I’m trying to get ready at put my place live and want to be sure I don’t get any surprises.
With regards to federal taxes. I’m reading it is advantageous to record your income and expenses on IRS schedule E (passive income) vs schedule C (active income). This allows you to avoid paying the 15+% social security taxes.
I’m curious though what are people doing to avoid schedule C and the social security taxes.
Consult a tax professional. There are pros and cons to each.
We do schedule E per our professional tax accountant.
Yes, if you you have net income it’s advantageous to record your income and expenses on Schedule E to avoid SE tax but if you have a net loss, it’s considered passive loss so you can only offset it with your passive income.
The more important question: is your income truly passive like a rental company or is it active like a business? Most likely it’s the latter for hosts, therefore, you record on Schedule C. There are two ways to avoid social security taxes:
1.) Rent your property for long term and don’t provide any services
We wrote about it here: 5 Simple Concepts for Airbnb Hosts to Avoid IRS Tax Audits.
2.) Form an S-corp entity and pay yourself a reasonable salary, the rest are return on investments.
If you have any additional questions you can ask us anything at email@example.com
This is one of the most bizarre websites I have ever seen. There is no indication of WHO owns the site or what their qualifications might or might not be. There is no About page. There is no list of experts with their degrees and certifications. It is, on the face of it, a poorly coded website with no credentials. Why should we listen to you over Ernst & Young or HR Block who have also published AirBNB tax guides?
Thank you for your feedback on our blog site. If you’d like to learn more about us, please visit us at www.getlevee.com/about
You can search our team and credentials on LinkedIn but here are a few reasons why you should listen to us over EY or HRB:
1.) EY is the one of the Big 4 Accounting firms in the world – so they are the gold standard. We worked at one of the Big 4 for 5+ years advising on billion dollar companies how to comply and save on taxes. But unlike the partners at EY, a large chunk of our client base are Airbnb hosts and we’ve been hosts and guests so we really know what we’re talking about.

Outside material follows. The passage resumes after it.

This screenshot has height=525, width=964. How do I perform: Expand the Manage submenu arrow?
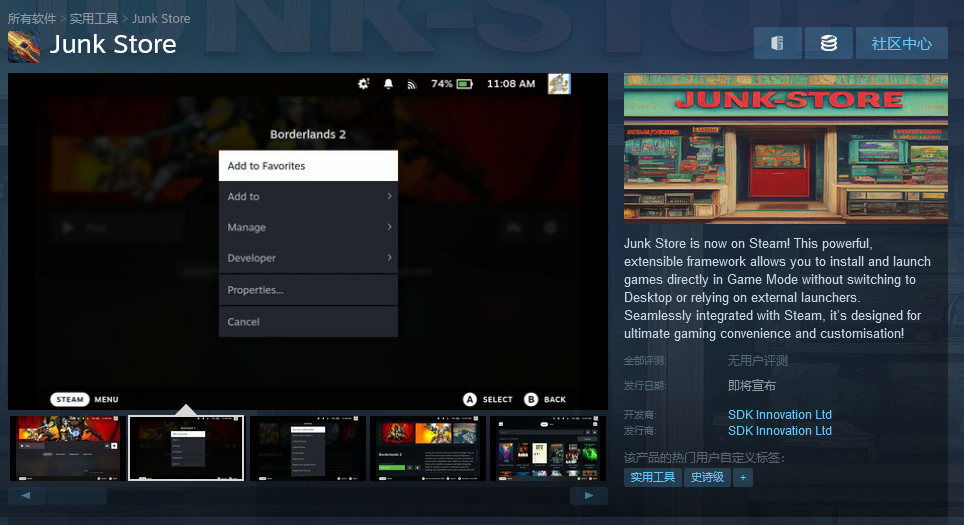[389, 227]
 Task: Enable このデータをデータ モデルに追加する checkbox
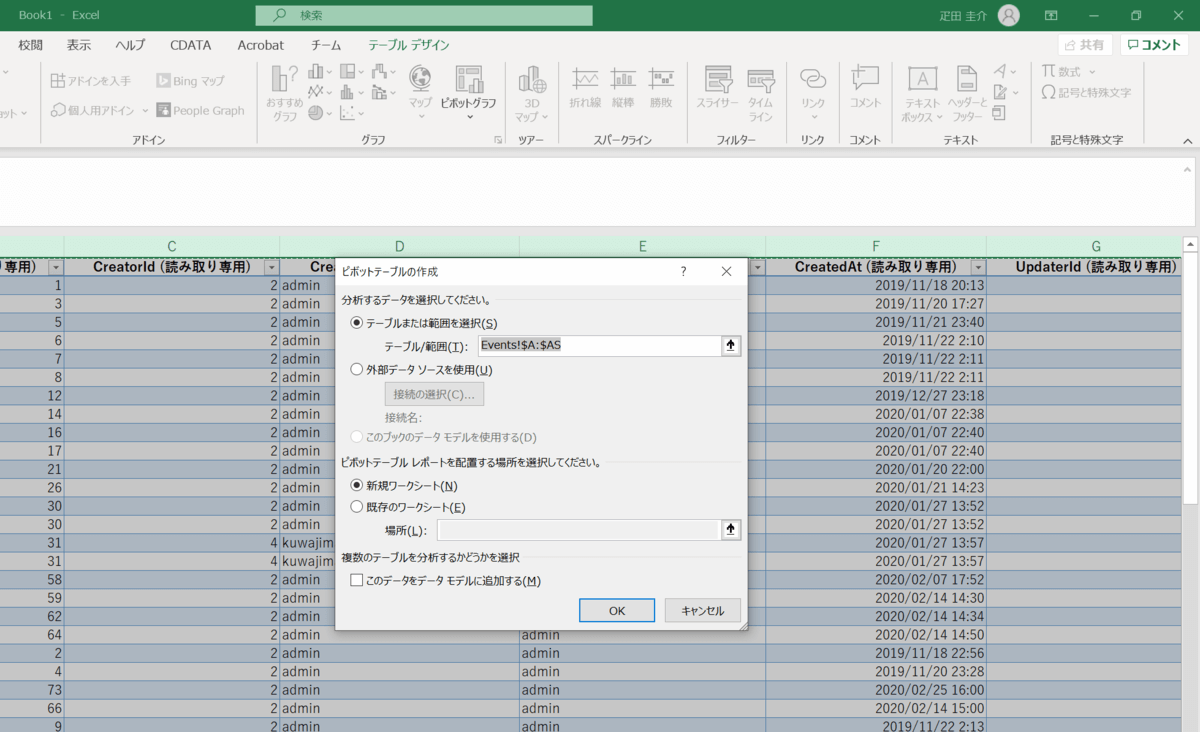[357, 580]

2.) HRB care more about money and generating fees than reputation. I suspect that the goal of their guide is to get you to visit one of their offices. If you’re lucky enough you will get someone who is knowledgeable and not a part-timer data entry person.
3.) Then there are unqualified tax preparers who will write about anything to get you excited. Either they’re wrong or they’re taking an aggressive position that could get you audited.